» **Stated problem**
Lay out every line of the material below as a Markdown table with two columns, Row and Line, and skip blank lines.

» **Collected data**
□ □ □ □

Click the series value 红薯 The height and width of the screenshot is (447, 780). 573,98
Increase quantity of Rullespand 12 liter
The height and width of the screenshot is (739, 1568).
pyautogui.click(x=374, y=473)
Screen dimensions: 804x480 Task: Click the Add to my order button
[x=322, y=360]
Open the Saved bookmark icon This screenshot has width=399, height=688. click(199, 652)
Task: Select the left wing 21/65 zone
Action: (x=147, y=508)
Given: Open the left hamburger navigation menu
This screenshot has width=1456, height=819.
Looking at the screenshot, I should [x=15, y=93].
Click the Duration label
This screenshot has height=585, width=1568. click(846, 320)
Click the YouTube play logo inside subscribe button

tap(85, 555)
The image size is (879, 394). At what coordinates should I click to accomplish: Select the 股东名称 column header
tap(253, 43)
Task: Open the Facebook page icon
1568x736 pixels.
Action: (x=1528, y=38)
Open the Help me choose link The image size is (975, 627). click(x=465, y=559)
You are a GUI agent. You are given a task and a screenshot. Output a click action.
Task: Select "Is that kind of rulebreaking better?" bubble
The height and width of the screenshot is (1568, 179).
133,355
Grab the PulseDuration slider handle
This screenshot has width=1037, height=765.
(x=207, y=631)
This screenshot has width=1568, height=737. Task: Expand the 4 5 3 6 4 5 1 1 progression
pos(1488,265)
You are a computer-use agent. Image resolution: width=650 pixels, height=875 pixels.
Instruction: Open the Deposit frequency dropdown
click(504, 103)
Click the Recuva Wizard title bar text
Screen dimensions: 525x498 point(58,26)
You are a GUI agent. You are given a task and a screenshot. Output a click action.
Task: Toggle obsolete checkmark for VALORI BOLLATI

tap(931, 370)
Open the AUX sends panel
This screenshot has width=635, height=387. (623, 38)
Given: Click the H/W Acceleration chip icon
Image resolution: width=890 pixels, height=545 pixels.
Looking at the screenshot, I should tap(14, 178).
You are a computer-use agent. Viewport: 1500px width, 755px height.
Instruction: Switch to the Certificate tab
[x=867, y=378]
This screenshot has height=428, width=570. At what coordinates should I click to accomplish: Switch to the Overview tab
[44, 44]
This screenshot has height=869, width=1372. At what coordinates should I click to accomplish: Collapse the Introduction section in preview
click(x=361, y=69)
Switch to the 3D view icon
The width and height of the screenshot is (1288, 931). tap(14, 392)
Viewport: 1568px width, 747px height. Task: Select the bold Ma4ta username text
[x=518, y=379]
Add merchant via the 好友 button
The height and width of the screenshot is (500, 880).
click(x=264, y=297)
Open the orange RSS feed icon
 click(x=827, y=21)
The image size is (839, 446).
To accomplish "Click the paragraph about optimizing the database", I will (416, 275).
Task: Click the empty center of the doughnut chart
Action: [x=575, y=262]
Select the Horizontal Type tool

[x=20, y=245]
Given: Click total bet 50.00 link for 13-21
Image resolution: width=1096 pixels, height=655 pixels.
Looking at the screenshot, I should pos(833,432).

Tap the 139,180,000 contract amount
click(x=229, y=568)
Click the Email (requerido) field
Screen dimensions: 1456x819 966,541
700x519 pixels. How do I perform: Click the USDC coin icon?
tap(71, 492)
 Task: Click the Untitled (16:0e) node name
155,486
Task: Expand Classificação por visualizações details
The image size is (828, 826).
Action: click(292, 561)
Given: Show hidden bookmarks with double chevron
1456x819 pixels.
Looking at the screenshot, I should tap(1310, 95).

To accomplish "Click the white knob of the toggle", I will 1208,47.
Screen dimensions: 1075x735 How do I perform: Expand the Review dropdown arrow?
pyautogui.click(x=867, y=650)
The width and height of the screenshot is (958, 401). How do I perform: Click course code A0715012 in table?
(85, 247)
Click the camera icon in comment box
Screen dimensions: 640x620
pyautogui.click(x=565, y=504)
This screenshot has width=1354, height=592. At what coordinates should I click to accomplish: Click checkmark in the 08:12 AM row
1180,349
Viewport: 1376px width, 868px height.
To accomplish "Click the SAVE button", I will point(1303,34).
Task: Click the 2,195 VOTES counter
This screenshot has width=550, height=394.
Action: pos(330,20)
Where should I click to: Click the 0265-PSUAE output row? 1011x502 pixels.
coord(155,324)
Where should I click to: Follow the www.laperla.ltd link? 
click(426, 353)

□ □ □ □

» **Correct output**
| Row | Line |
|---|---|
| 1 | Click the series value 红薯 The height and width of the screenshot is (447, 780). 573,98 |
| 2 | Increase quantity of Rullespand 12 liter |
| 3 | The height and width of the screenshot is (739, 1568). |
| 4 | pyautogui.click(x=374, y=473) |
| 5 | Screen dimensions: 804x480 Task: Click the Add to my order button |
| 6 | [x=322, y=360] |
| 7 | Open the Saved bookmark icon This screenshot has width=399, height=688. click(199, 652) |
| 8 | Task: Select the left wing 21/65 zone |
| 9 | Action: (x=147, y=508) |
| 10 | Given: Open the left hamburger navigation menu |
| 11 | This screenshot has width=1456, height=819. |
| 12 | Looking at the screenshot, I should [x=15, y=93]. |
| 13 | Click the Duration label |
| 14 | This screenshot has height=585, width=1568. click(846, 320) |
| 15 | Click the YouTube play logo inside subscribe button |
| 16 | tap(85, 555) |
| 17 | The image size is (879, 394). At what coordinates should I click to accomplish: Select the 股东名称 column header |
| 18 | tap(253, 43) |
| 19 | Task: Open the Facebook page icon |
| 20 | 1568x736 pixels. |
| 21 | Action: (x=1528, y=38) |
| 22 | Open the Help me choose link The image size is (975, 627). click(x=465, y=559) |
| 23 | You are a GUI agent. You are given a task and a screenshot. Output a click action. |
| 24 | Task: Select "Is that kind of rulebreaking better?" bubble |
| 25 | The height and width of the screenshot is (1568, 179). |
| 26 | 133,355 |
| 27 | Grab the PulseDuration slider handle |
| 28 | This screenshot has width=1037, height=765. |
| 29 | (x=207, y=631) |
| 30 | This screenshot has width=1568, height=737. Task: Expand the 4 5 3 6 4 5 1 1 progression |
| 31 | pos(1488,265) |
| 32 | You are a computer-use agent. Image resolution: width=650 pixels, height=875 pixels. |
| 33 | Instruction: Open the Deposit frequency dropdown |
| 34 | click(504, 103) |
| 35 | Click the Recuva Wizard title bar text |
| 36 | Screen dimensions: 525x498 point(58,26) |
| 37 | You are a GUI agent. You are given a task and a screenshot. Output a click action. |
| 38 | Task: Toggle obsolete checkmark for VALORI BOLLATI |
| 39 | tap(931, 370) |
| 40 | Open the AUX sends panel |
| 41 | This screenshot has width=635, height=387. (623, 38) |
| 42 | Given: Click the H/W Acceleration chip icon |
| 43 | Image resolution: width=890 pixels, height=545 pixels. |
| 44 | Looking at the screenshot, I should tap(14, 178). |
| 45 | You are a computer-use agent. Viewport: 1500px width, 755px height. |
| 46 | Instruction: Switch to the Certificate tab |
| 47 | [x=867, y=378] |
| 48 | This screenshot has height=428, width=570. At what coordinates should I click to accomplish: Switch to the Overview tab |
| 49 | [44, 44] |
| 50 | This screenshot has height=869, width=1372. At what coordinates should I click to accomplish: Collapse the Introduction section in preview |
| 51 | click(x=361, y=69) |
| 52 | Switch to the 3D view icon |
| 53 | The width and height of the screenshot is (1288, 931). tap(14, 392) |
| 54 | Viewport: 1568px width, 747px height. Task: Select the bold Ma4ta username text |
| 55 | [x=518, y=379] |
| 56 | Add merchant via the 好友 button |
| 57 | The height and width of the screenshot is (500, 880). |
| 58 | click(x=264, y=297) |
| 59 | Open the orange RSS feed icon |
| 60 |  click(x=827, y=21) |
| 61 | The image size is (839, 446). |
| 62 | To accomplish "Click the paragraph about optimizing the database", I will (416, 275). |
| 63 | Task: Click the empty center of the doughnut chart |
| 64 | Action: [x=575, y=262] |
| 65 | Select the Horizontal Type tool |
| 66 | [x=20, y=245] |
| 67 | Given: Click total bet 50.00 link for 13-21 |
| 68 | Image resolution: width=1096 pixels, height=655 pixels. |
| 69 | Looking at the screenshot, I should pos(833,432). |
| 70 | Tap the 139,180,000 contract amount |
| 71 | click(x=229, y=568) |
| 72 | Click the Email (requerido) field |
| 73 | Screen dimensions: 1456x819 966,541 |
| 74 | 700x519 pixels. How do I perform: Click the USDC coin icon? |
| 75 | tap(71, 492) |
| 76 |  Task: Click the Untitled (16:0e) node name |
| 77 | 155,486 |
| 78 | Task: Expand Classificação por visualizações details |
| 79 | The image size is (828, 826). |
| 80 | Action: click(292, 561) |
| 81 | Given: Show hidden bookmarks with double chevron |
| 82 | 1456x819 pixels. |
| 83 | Looking at the screenshot, I should tap(1310, 95). |
| 84 | To accomplish "Click the white knob of the toggle", I will 1208,47. |
| 85 | Screen dimensions: 1075x735 How do I perform: Expand the Review dropdown arrow? |
| 86 | pyautogui.click(x=867, y=650) |
| 87 | The width and height of the screenshot is (958, 401). How do I perform: Click course code A0715012 in table? |
| 88 | (85, 247) |
| 89 | Click the camera icon in comment box |
| 90 | Screen dimensions: 640x620 |
| 91 | pyautogui.click(x=565, y=504) |
| 92 | This screenshot has width=1354, height=592. At what coordinates should I click to accomplish: Click checkmark in the 08:12 AM row |
| 93 | 1180,349 |
| 94 | Viewport: 1376px width, 868px height. |
| 95 | To accomplish "Click the SAVE button", I will point(1303,34). |
| 96 | Task: Click the 2,195 VOTES counter |
| 97 | This screenshot has width=550, height=394. |
| 98 | Action: pos(330,20) |
| 99 | Where should I click to: Click the 0265-PSUAE output row? 1011x502 pixels. |
| 100 | coord(155,324) |
| 101 | Where should I click to: Follow the www.laperla.ltd link?  |
| 102 | click(426, 353) |